E terceiro porque inteligência é um atributo extremamente valorizado. Ninguém quer ficar mal na competição de “quem é mais inteligente”.
Dá para responder esta pergunta? Há respostas intrigantes. Basta olhar a maioria das listas que avaliam países por índices de inteligência. Como as listas, em si, são furiosamente contestadas, qualquer uma com algum embasamento pode ser usada.
E em praticamente todas elas países asiáticos aparecem na frente. Num conhecido site de testes de QI, os seis primeiros lugares são de Hong Kong, Cingapura, Coreia do Sul, Japão, China e Taiwan (a Itália aparece em sétimo). Quatro, portanto, com população majoritariamente chinesa.
Competição de QR
Onde estavam estes países há setenta anos, um nada em termos históricos? Destruídos por guerras e revoluções, pobres, atrasados e até famélicos.
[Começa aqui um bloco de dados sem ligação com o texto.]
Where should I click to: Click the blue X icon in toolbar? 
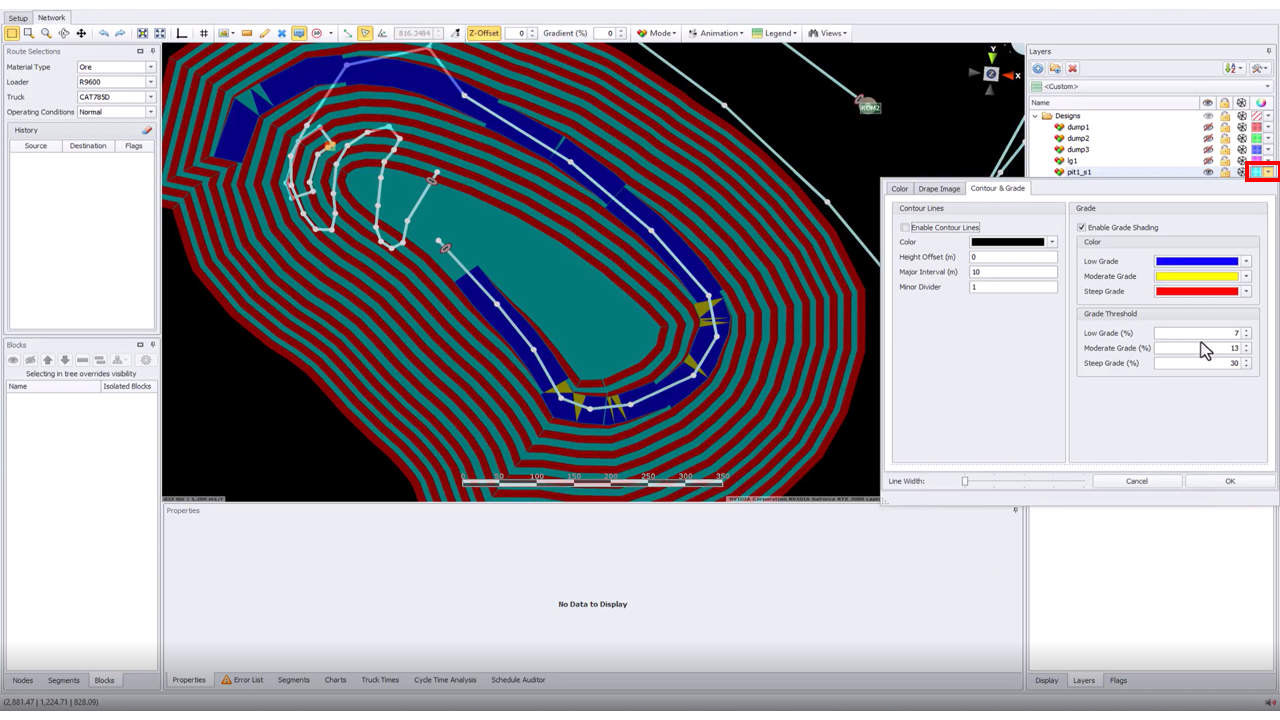(x=281, y=33)
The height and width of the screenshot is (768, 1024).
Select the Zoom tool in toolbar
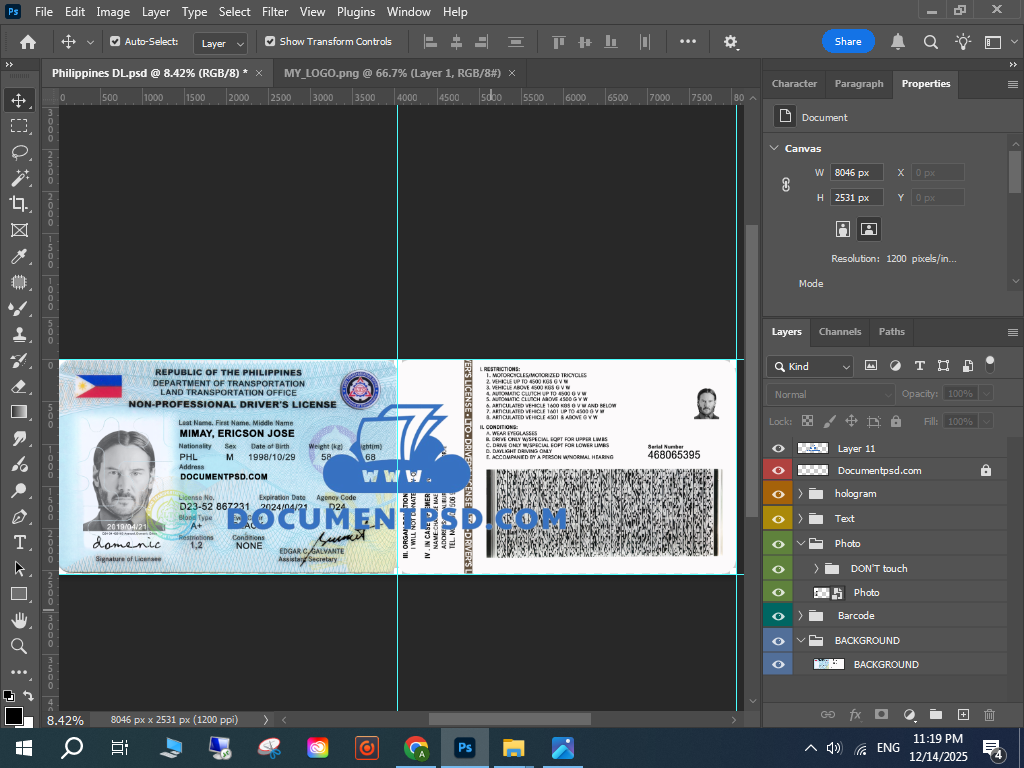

Assim que os pais tiveram a chance de colocar seus filhos para estudar, esses diferentes países deram saltos qualitativos. Com oportunidade de estudar, muitas meninas progrediram na escola, saíram do destino exclusivo das tarefas domésticas e avançaram no mundo profissional.
Algumas chegaram até a ir trabalhar no Google. Quando começarem a se sentir injustiçadas e a viver em função do papel de vítimas terão alcançado o padrão do mundo ocidental avançado que deixaram para trás em matéria de QI. Ou será que conseguirão se livrar da competição de QR, o quociente de reclamação?
Como Tim Hunt, o prêmio Nobel que perdeu sua cátedra de bioquímica na Inglaterra por causa de uma piadinha boba sobre como é complicada a relação de homens e mulheres no ambiente científico (elas choram, todos se apaixonam etc), James Damore talvez também vá acabar no Japão. Ou na China. Castigo: ficar sem Google.